I was trying to develop something where you'd split one of the files into smaller files (say 100,000 records each) and keep a pickled dictionary of each file that contains all Job_id as a key and its line as a value. In a sense, an index for each database and you could use a hash lookup on each subfile to determine whether you wanted to read its contents.

However, you say that the file grows continually and each Job_id is unique. So, I would bite the bullet and run your current analysis once. Have a line counter that records how many lines you analysed for each file and write to a file somewhere. Then in future, you can use linecache to know what line you want to start at for your next analysis in both file1 and file2; all previous lines have been processed so there's absolutely no point in scanning the whole content of that file again, just start where you ended in the previous analysis.

If you run the analysis at sufficiently frequent intervals, who cares if it's O(n^2) since you're processing, say, 10 records at a time and appending it to your combined database. In other words, the first analysis takes a long time but each subsequent analysis gets quicker and eventually n should converge on 1 so it becomes irrelevant.

Upvotes: 1

akraf
akraf

Reputation: 3235

The most efficient way I can think of is to use some standard UNIX tools which every modern Linux system should have. I know that this is not a python solution, but you determination to use python seems to build mostly on what you already know about that language and not any external constraints. Given how simple this task is using UNIX tools I will outline that solution here.

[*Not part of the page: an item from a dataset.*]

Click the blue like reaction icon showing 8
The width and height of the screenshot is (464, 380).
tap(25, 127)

What you're trying to do is a standard database-style join where you look up information in two tables which share a column. For this the files must be sorted, but UNIX sort uses an efficient algorithm for that and you will not get around sorting or copying your file into a data structure which implies some sort of sorting.

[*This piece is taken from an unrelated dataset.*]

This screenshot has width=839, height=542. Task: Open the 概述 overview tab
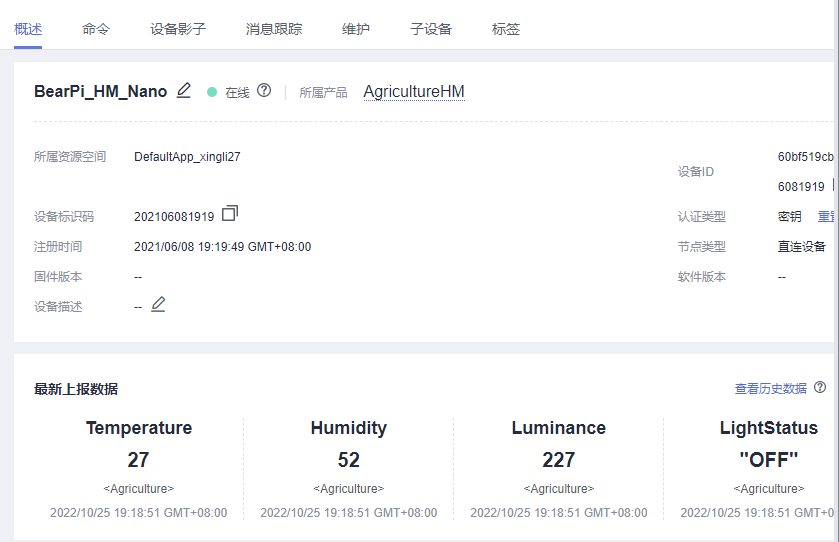click(28, 29)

Long version for demonstration

tail -n+2 file1.csv | LC_ALL=C sort -t , -k 1  > file1.sorted.csv
tail -n+2 file2.csv | LC_ALL=C sort -t , -k 1  > file2.sorted.csv
join -a 1 -a 2 -t , -1 1 -2 1 file1.sorted.csv file2.sorted.csv \
   > joined.csv

tail -n+2 cuts off the first line of the file which contains the headers. -t , parts are to set comma as columns separator, -k 1 means sort on first column. -1 1 -2 1 means "Use the first column of the first file and the first column of the second file as shared columns of the two files". -a 1 -a 2 means "Also output lines from file 1 and file 2 for which no matching line can be found in the other file. This relates to a "full outer join" in database lingo. See this SO question and others for LC_ALL=C

If you want to avoid saving temporary files, you can sort on-the-fly using bash's "Process substitution" <( ... )

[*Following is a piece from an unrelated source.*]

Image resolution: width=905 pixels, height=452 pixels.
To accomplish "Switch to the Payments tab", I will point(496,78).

join -a 1 -a 2 -t , -1 1 -2 1 \
    <( tail -n+2 file1.csv | LC_ALL=C sort -t , -k 1 ) \
    <( tail -n+2 file2.csv | LC_ALL=C sort -t , -k 1 ) \
    > joined.csv

Note that sort supports multiple cores (see --parallel in man sort) If your files are so big that sorting the file on one machine takes longer than splitting it up, sending the chunks across the network, sorting them on multiple machines, sending them back and merging the sorted parts, refer to this blog-post.

Upvotes: 1

Sohier Dane
Sohier Dane

Reputation: 142

If you can find a way to take advantage of hash tables your task will change from O(N^2) to O(N). The implementation will depend on exactly how large your files are and whether or not you have duplicate job IDs in file 2. I'll assume you don't have any duplicates. If you can fit file 2 in memory, just load the thing into pandas with job as the index. If you can't fit file 2 in memory, you can at least build a dictionary of {Job #: row # in file 2}. Either way, finding a match should be substantially faster.